TASK TO CARRY OUT: Would you work out how many of the lines below hold "Select" and reply with nothing but the number?

DATA LISTING:
----------
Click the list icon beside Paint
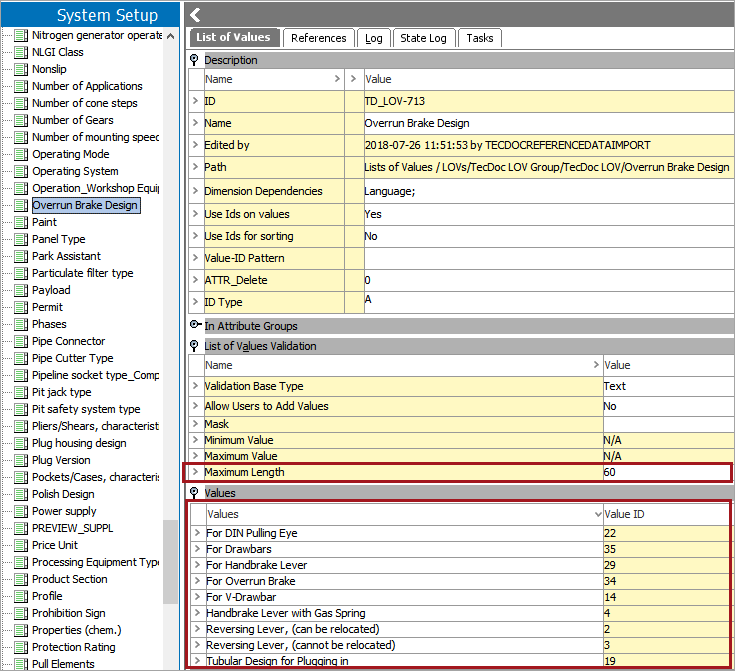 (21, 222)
----------
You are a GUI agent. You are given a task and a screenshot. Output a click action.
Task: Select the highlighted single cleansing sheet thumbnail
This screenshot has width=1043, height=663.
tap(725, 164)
----------
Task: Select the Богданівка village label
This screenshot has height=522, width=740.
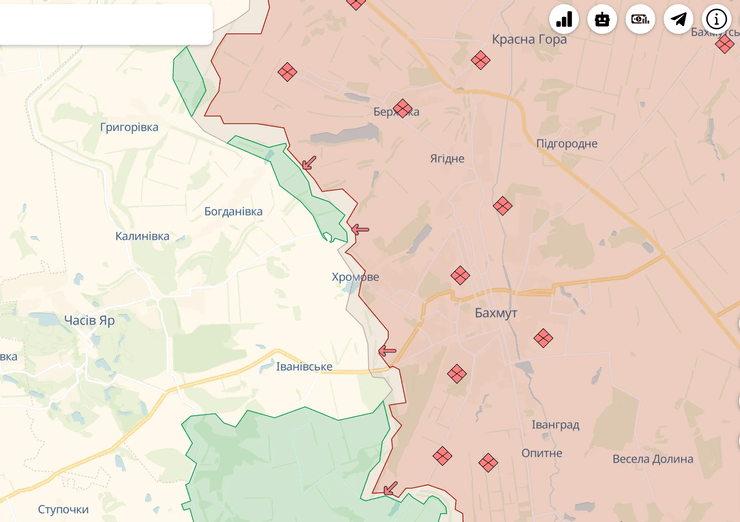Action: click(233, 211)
----------
SOLUTION: 2